Forgiveness and reconciliation are often confused with each other and thus misunderstood. For example, we have heard:

  • “I can't forget what she did so I will never be able to forgive her.”

  • “His apology is not sincere so how can I possibly forgive him?”

  • “How can I forgive if it can happen again?"

  • "I am too scared to leave him so I guess I have to forgive him."

Lewis B. Smedes succinctly explains forgiveness:

“To forgive is to set a prisoner free and discover the prisoner was you.”

Steps 2 to 4 in the Roadmap are set forth the essential steps to forgiveness:

  • Step 2 - Figure out WHAT happened (Getting the Story)

  • Step 3 - Learning WHY it happened (Making Meaning)

  • Step 4 - Experiencing your feelings (EMPATHY) for what happened

With these steps, a partner can make sense of what happened. As humans, we are meaning making machines. We have a powerful urge to understand and find it hard to release intrusive thoughts or feelings without making meaning of them.
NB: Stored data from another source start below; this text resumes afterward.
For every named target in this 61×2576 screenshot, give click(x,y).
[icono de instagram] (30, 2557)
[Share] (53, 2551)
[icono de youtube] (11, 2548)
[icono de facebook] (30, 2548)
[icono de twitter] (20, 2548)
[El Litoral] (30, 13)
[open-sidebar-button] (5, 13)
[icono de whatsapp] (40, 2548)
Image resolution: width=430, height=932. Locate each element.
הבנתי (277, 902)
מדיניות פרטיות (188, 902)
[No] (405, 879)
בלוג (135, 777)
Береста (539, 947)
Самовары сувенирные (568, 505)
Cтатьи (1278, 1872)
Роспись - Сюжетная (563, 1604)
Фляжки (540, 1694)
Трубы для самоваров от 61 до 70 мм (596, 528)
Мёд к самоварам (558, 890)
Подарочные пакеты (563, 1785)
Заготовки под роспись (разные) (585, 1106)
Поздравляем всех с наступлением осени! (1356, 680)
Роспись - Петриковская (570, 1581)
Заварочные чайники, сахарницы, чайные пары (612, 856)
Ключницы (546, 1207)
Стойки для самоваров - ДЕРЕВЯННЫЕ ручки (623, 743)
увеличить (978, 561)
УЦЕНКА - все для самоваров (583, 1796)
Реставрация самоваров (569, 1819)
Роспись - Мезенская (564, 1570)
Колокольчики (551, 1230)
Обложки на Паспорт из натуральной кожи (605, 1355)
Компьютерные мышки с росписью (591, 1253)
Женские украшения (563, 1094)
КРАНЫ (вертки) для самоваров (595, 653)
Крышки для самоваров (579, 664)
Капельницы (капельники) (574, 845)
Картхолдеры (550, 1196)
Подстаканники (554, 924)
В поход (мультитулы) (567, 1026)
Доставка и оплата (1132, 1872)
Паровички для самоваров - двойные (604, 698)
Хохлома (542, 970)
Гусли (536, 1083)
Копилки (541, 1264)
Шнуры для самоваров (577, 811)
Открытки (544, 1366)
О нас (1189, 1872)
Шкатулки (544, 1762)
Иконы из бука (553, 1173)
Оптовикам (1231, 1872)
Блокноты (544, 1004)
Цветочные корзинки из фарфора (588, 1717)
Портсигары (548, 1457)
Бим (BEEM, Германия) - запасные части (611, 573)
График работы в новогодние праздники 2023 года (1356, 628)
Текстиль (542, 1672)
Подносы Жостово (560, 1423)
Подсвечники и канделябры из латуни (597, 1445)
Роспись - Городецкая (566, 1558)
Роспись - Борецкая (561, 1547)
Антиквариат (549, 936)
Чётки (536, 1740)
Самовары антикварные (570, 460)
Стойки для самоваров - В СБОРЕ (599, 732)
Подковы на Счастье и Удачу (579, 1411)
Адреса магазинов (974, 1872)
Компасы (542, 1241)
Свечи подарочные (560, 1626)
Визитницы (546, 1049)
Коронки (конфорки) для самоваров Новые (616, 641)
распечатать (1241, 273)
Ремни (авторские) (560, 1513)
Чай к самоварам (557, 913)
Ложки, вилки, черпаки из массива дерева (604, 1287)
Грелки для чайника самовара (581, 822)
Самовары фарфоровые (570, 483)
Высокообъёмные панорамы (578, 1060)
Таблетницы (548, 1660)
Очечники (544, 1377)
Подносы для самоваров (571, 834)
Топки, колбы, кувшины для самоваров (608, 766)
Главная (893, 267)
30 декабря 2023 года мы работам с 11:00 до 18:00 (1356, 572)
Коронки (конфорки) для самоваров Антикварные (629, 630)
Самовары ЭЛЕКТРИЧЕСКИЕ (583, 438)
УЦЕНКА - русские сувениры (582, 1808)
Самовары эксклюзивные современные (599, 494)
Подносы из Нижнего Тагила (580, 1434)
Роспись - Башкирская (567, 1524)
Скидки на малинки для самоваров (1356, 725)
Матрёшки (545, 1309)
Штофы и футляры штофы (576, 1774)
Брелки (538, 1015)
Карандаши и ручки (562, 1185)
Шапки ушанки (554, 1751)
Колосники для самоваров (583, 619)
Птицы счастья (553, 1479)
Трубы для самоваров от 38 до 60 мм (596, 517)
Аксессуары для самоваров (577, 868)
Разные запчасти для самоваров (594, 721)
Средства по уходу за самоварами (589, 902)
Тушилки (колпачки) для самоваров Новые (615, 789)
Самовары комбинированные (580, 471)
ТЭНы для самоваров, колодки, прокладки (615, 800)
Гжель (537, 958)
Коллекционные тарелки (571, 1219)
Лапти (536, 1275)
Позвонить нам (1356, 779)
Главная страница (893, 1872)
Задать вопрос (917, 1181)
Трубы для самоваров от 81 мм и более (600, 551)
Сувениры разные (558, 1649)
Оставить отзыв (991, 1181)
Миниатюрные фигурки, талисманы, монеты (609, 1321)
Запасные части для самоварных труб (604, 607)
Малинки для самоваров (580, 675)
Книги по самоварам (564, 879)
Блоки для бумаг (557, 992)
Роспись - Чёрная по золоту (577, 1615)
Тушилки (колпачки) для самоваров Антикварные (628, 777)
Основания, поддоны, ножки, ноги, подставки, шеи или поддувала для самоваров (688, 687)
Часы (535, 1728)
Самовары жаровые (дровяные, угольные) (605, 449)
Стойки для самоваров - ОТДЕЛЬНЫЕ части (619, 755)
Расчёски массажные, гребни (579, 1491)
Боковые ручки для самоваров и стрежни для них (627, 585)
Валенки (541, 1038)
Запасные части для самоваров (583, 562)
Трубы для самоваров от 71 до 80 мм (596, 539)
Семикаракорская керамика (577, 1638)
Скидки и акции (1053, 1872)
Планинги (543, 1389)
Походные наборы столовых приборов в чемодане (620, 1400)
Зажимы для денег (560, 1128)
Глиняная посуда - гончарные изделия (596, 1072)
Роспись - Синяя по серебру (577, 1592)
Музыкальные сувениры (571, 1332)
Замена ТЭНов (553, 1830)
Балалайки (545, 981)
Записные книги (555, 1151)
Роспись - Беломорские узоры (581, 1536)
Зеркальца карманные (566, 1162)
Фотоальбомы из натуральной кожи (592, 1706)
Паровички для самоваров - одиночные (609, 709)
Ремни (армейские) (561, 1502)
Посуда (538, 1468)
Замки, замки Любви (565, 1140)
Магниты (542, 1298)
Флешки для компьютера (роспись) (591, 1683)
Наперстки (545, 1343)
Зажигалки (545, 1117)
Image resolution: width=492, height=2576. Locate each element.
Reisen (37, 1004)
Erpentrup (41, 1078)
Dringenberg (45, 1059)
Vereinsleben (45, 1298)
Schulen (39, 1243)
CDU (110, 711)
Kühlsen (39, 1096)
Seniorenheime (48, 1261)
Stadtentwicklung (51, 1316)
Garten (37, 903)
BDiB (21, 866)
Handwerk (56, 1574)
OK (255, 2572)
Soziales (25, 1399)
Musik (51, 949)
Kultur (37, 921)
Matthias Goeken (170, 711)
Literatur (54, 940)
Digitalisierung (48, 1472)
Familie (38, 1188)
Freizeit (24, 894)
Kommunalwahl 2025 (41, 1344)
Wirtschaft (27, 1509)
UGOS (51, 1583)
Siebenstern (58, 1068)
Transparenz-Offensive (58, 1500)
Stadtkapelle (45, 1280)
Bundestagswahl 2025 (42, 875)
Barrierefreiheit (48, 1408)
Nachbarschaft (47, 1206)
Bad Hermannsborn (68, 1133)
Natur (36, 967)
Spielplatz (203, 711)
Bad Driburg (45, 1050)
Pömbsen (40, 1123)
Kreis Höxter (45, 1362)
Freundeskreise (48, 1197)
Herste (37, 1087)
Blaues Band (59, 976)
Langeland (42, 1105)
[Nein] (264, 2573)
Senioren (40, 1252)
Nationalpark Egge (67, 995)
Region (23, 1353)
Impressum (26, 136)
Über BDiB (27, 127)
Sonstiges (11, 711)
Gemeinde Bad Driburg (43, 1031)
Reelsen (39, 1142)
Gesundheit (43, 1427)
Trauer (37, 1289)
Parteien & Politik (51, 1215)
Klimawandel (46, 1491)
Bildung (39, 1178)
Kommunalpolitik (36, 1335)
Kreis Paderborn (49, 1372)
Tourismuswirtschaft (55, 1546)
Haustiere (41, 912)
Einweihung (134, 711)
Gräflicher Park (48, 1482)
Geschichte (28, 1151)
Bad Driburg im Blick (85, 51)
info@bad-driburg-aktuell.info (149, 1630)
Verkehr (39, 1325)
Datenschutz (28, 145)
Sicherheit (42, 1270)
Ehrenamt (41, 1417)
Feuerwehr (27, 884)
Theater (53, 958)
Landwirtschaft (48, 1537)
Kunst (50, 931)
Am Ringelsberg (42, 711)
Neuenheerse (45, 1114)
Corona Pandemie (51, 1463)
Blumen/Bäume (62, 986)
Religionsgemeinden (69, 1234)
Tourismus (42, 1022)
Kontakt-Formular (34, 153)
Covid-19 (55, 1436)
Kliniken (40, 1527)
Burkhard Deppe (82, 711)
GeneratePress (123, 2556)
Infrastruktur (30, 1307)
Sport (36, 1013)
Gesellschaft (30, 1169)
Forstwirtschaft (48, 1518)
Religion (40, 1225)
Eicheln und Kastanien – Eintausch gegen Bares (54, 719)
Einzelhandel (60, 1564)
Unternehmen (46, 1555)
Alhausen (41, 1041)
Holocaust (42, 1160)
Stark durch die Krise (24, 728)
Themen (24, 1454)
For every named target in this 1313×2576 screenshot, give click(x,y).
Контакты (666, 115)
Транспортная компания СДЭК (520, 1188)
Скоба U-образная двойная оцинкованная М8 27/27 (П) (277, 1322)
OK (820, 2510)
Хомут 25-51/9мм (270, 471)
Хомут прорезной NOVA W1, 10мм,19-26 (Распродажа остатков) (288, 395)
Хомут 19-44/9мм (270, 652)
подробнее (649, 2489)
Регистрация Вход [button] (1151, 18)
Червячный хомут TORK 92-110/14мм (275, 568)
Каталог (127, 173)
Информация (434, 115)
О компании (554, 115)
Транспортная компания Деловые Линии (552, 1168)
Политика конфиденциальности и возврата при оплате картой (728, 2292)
Also, we as we full experience the feelings, we can let go of the pain and the need to punish.

Although it is easier to take these steps and get to forgiveness if your partner participates in the process, you can forgive your partner even if you must do it alone. You can still get to an understanding of WHAT happened, figure out WHY it happened, and process your feelings with EMPATHY for yourself.


Reconciliation is a process BETWEEN two people; one that is built on trust and safety. Each partner needs to be able to say:


We understand each other and can count on each other for what is important in life. We don't expect perfection but we have common goals and a shared plan to get there. If we mess up, we fix it together.

Until this is achieved, the couple can not be reconciled. The understanding, trust-building, goals and plan are unique for each couple.

Our process to achieve reconciliation is captured in the following steps:

  • Step 5 - Offender OWNS his/her actions by TAKING RESPONSIBILITY.

  • Step 6 - A PLAN FOR CHANGE is constructed that is built on the insights discovered in STEP 3 - WHY.

  • Step 7 - The couple COMMITS to the plan and to each other.


One final clarification on the Roadmap; forgiving your partner does not erase the memory of the betrayal. A healed memory is not somehow deleted from a person's memory banks. Fortunately, forgiveness does allow us to remember what has happened in a new hopeful way. Our memory is reset, now within a framework of understanding and compassion. Resetting the memory (not forgetting!) requires grieving, patience, and a lot of hard work but the end result is imminently worthwhile and achievable. 


Now, armed with a better understanding of forgiveness and reconciliation, let's revisit the misguided statements from above:

  • “I can't forget what she did so I will never be able to forgive her.” 

    • You don't need to forget what happened, but rather make new meaning of it.

  • “His apology is not sincere so how can I possibly forgive him?” 

    • You CAN forgive even if he doesn't apologize. You do the work yourself. You understand what happened, why it happened, and feel your pain. This will release you of your job to keep him as your prisoner. You certainly will NOT be reconciled to him if he does not apologize because, without remorse and change, he will not safe for you.

  • “How can I forgive if it can happen again?"

    • Forgiving him doesn't mean you are still with him. Even if you reconcile, your partner could make it happen again. Don't reconcile unless you have a plan and commitment that you believe in.

  • "I am too scared to leave him so I guess I have to forgive him."

    • Do not forgive out of your fear. The forgiveness won't last if it is not based on the right foundation. Get support and face your fears. You still may achieve forgiveness but don't link it to staying or not staying in the relationship.